KUTIPAN PILIHAN:
○ ○ ○ ○

Agak lompat, aku bersyukur banget. Emang semua jadwal tes SKD (Seleksi Kompetensi Dasar) itu timelinenya bebarengan sama UAS atau Ujian Akhir Semester, tapi aku dapet yang hari Minggu and I’m so happy to know that. Beruntung waktu di semester 2 ada yang namanya minggu tenang. Beruntung ga beruntung aslinya karena di minggu tenang itu adalah waktu untuk aku ngejalanin proker (program kerja) yang udah dirancang bareng-bareng sama anak timku yang lain dan kebetulan aku ketuanya .. so yeah. Jadi, dari 7 hari di minggu tenang itu, sisaku untuk benar-benar tenang dan fokus belajar adalah mulai hari Kamis. Bukan mahasiswa namanya kalo gak sok keren, alias belajar materi satu semester dalam sekejap sebelum ujian. Di minggu tenang itu aku mulai belajar kedinasan dengan serius. SKD buatku cukup susah karena aku bukan orang pinter yang tanpa belajar langsung bisa paham dan dapet hasil memuaskan gitu aja. Bahkan udah belajar pun, hasil TO atau try out yang aku ikutin ga pernah lolos ambang batas. Sedih? banget, tapi ya yaudah gimana lagi, gagal ya gagal aja hehehe. Makanya aku mutusin buat lebih ke nitik beratin kedinasan daripada UAS walau sebisa mungkin fokus dua-duanya. Ngejar materi buat UAS, aku ngandelin catetan dan pendengaranku selama ngikutin kelas.

Waktu UTS (Ujian Tengah Semester) aku cukup sering buat belajar bareng temen. Namun, buat di UAS ini aku cenderung dan bahkan semuanya belajar sendiri di kos karena apa yang kupelajarin kurasa gabisa fokus kalo harus dipelajarin bareng-bareng. Ya sejujurnya sih aku gamau temen-temen yang lain tau kalo aku nyoba untuk kabur (re: daftar kedinasan). Apakah aku merasa mampu melewati semuanya? Yap mampu banget, mampu buat stressnya. Aku ga sehebat dan sebisa itu untuk unggul di dua bidang sekaligus. UAS yang kebanyakan materi eksak dan SKD yang penuh pilihan tricky.

○ ○ ○ ○

BAGIAN DATA:

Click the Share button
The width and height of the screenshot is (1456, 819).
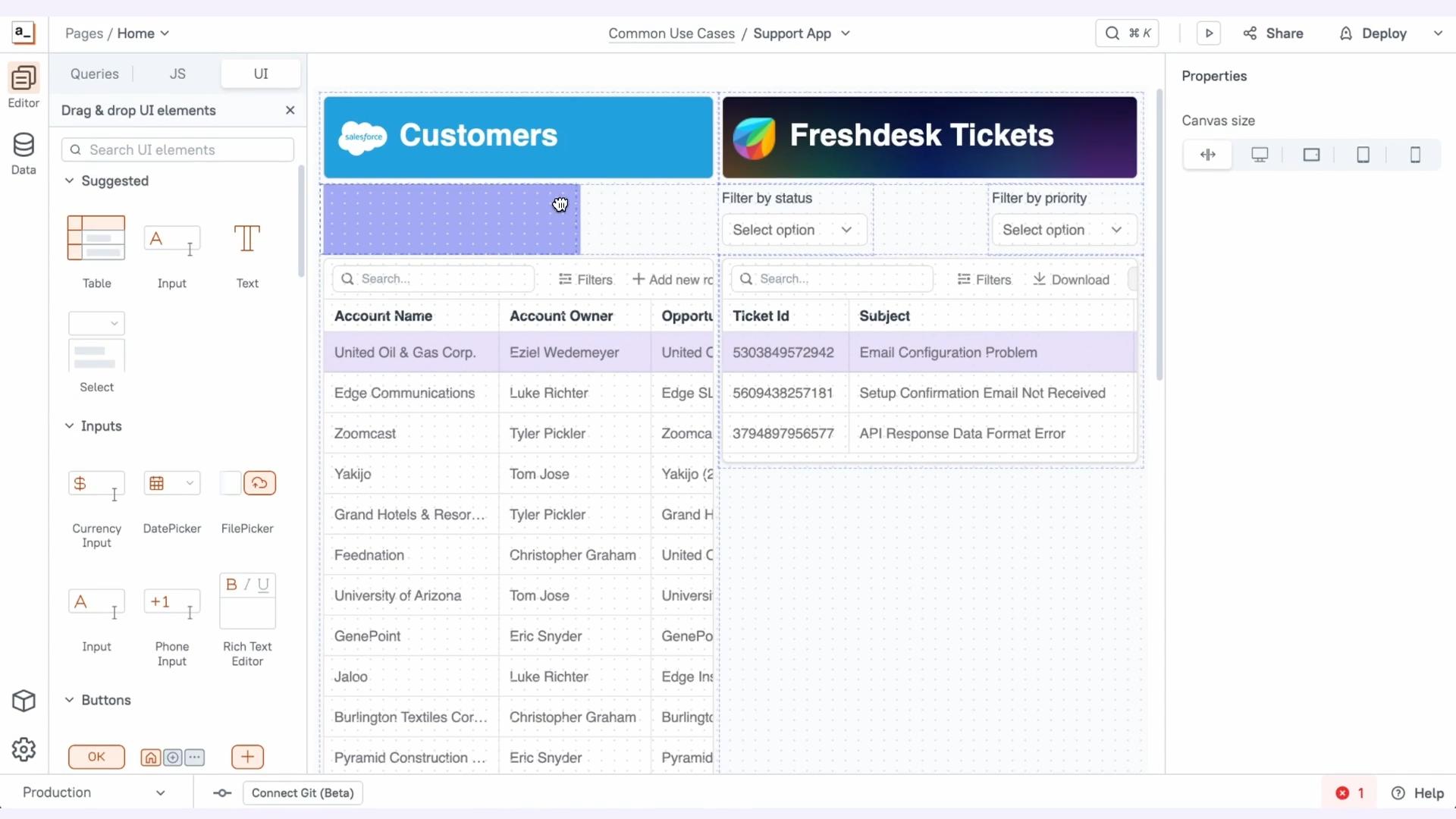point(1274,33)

○ ○ ○ ○

TUGAS ANDA:
A – Sunting cerita tentang persiapan SKD dan UAS dari "Waktu UTS (Ujian" sampai dengan "penuh pilihan tricky.", lalu tulis ulang bagian itu dengan mengganti "kos" menjadi "asrama".
B – Teruskan cerita tentang persiapan SKD dan UAS setelah kalimat terakhirnya.
Data di atas adalah bahan terpisah yang tidak berkaitan dengan cerita tentang persiapan SKD dan UAS.

TUGAS TERSELESAIKAN:
A –
Waktu UTS (Ujian Tengah Semester) aku cukup sering buat belajar bareng temen. Namun, buat di UAS ini aku cenderung dan bahkan semuanya belajar sendiri di asrama karena apa yang kupelajarin kurasa gabisa fokus kalo harus dipelajarin bareng-bareng. Ya sejujurnya sih aku gamau temen-temen yang lain tau kalo aku nyoba untuk kabur (re: daftar kedinasan). Apakah aku merasa mampu melewati semuanya? Yap mampu banget, mampu buat stressnya. Aku ga sehebat dan sebisa itu untuk unggul di dua bidang sekaligus. UAS yang kebanyakan materi eksak dan SKD yang penuh pilihan tricky.

B –
Aku ga sempet nangis saat itu, mikirnya, halah nangis-nangisnya nanti aja, ini nih masalah di depan mata dikelarin dulu. UAS minggu pertama aku hadapin dengan persiapan yang dibilang cukup dan mata kuliahnya pun juga cukup bisa dikerjakan dengan tersenyum (tanda pasrah). Yang jadi problem banget adalah matkul minggu kedua utamanya Analisis Variabel Kompleks (AVK) yang amat kompleks. UAS matkul ini di hari Senin, langsung setelah tes SKD. Aku udah mutusin buat pasrah di AVK dan bener-bener 2 hari (Jum’at dan Sabtu) buat belajar SKD.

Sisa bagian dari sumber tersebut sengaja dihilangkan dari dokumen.